А я, посасывая сигаретку, с хмурой иронией думала, что за весами стоять — не велика премудрость. Эта чистюля никогда не поймет, что даже без меня четко сработала моя система — тот механизм, который я собирала и отлаживала годами, как опытный настройщик свой рояль. Меня в лавке не было, но поставщики продолжали исполнять договоры, привозили и свежачок, и соления. Даже карпушки осеннего закинули из Конакова. Я никогда никого всерьез не обманывала. И они не сомневались, даже не получив от Рагозиной ни копейки, что я со временем непременно и точно рассчитаюсь с ними. А это значило, что у меня есть то, что ценится дороже всяких денег, расписок и долговременных контрактов. Мое Имя. Мое Слово. И если я снова отвалю на какое-то время, это ничего не изменит, все будет идти, как шло, пока я не вернусь.
Я слышала, как Катерина вежливо чирикает за прилавком, каждый раз приговаривая: «Благодарю за покупку!» Наверное, в круизах насмотрелась, как ведут себя иноземные торгашки.
Я начала пересчитывать деньги, хотя уже и так знала, что все до копейки сойдется, и тут она заглянула в мой закут с букетом сиреневых гладиолусов и с досадой зашептала:
— Опять цветы принес… А теперь сидеть будет! Да нет, он не мешает… Просто заходит с тыла, сядет на корточки за задней дверью и сидит! Почти каждое утро. Вежливый, но помойный теперь какой-то… Что этому жулику надо, Корноухова? Я его внутрь не пускаю…
— Ну и глупо… Он своих не трогает!
Я уже догадалась, о ком речь. О Галилее.
Сколько лет Роману Львовичу, я до сих пор не знала. Лицо у него было каким-то текучим, то блеклым и старчески-опавшим, то почти молодым, с приятной розовостью. Но я давным-давно поняла, что здоровый цвет лица появляется у него, лишь только он примет с утра первые пятьдесят граммов, и поддерживается в течение дня такими же малыми и регулярными дозами. Правда, алкашом Галилей себя не считал и как-то не без гордости заметил, что следует заветам великого Уинстона Черчилля, который до девяноста лет пил малыми порциями обожаемый армянский коньяк, поставляемый ему по личному указанию Сталина еще с тех времен, когда мы совместно с англичанами ломали ребра Адольфу. Этот приказ неукоснительно продолжал исполняться и тогда, когда из союзников мы стали заклятыми врагами, и даже после смерти Иосифа Виссарионыча до самой кончины великого британца.
Обычно Галилей заправлялся где-то на свои. А если появлялся у меня с утра, значит, на чем-то погорел и сел на временную мель.
Иногда он бывал мне полезен по-настоящему.

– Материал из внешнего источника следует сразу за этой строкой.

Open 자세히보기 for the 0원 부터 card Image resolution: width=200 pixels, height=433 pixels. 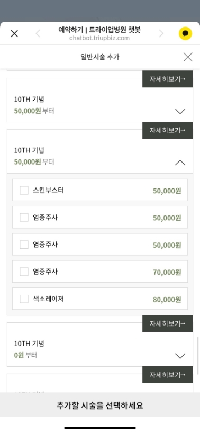point(167,323)
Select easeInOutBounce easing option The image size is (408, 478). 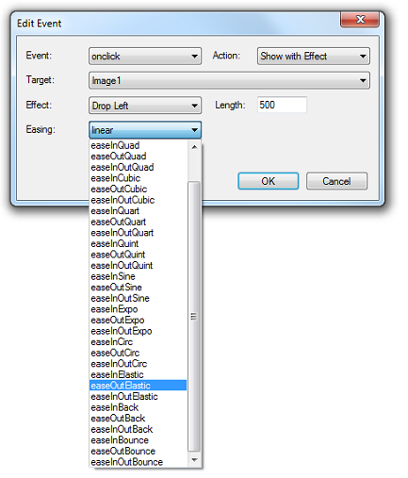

Вдруг притаскивал в зубах новость о том, где и что можно перекупить задешево. Я как-то предлагала ему стать моим коммерческим агентом и иметь процент с каждой сделки, но он высокомерно отказался.
Роман Львович был интересным типом. Просто ходячая энциклопедия. Он был в курсе всего на свете — начиная с того, как лечить собаку от лишая, до теории о разбегающейся Вселенной, каковую в конце концов ожидает тепловая смерть.
Я отворила заднюю дверь.
Галилей сидел на корточках, покуривая. Неряшливо распатланный и давно не бритый, в засаленном старом комбинезоне, присыпанном цементной пылью, с рукавицами грузчика за брезентовым поясом.
Он страшно обрадовался, поцеловал мне руку и сказал с облегчением:
— Ну наконец-то Мэри… Я без вас просто погибаю! Эта милая девушка, хотя и превосходно воспитана и деликатна, но… недопонимает! Или слишком юна, или просто ханжа… У меня скверный период, Мэри… Увы мне!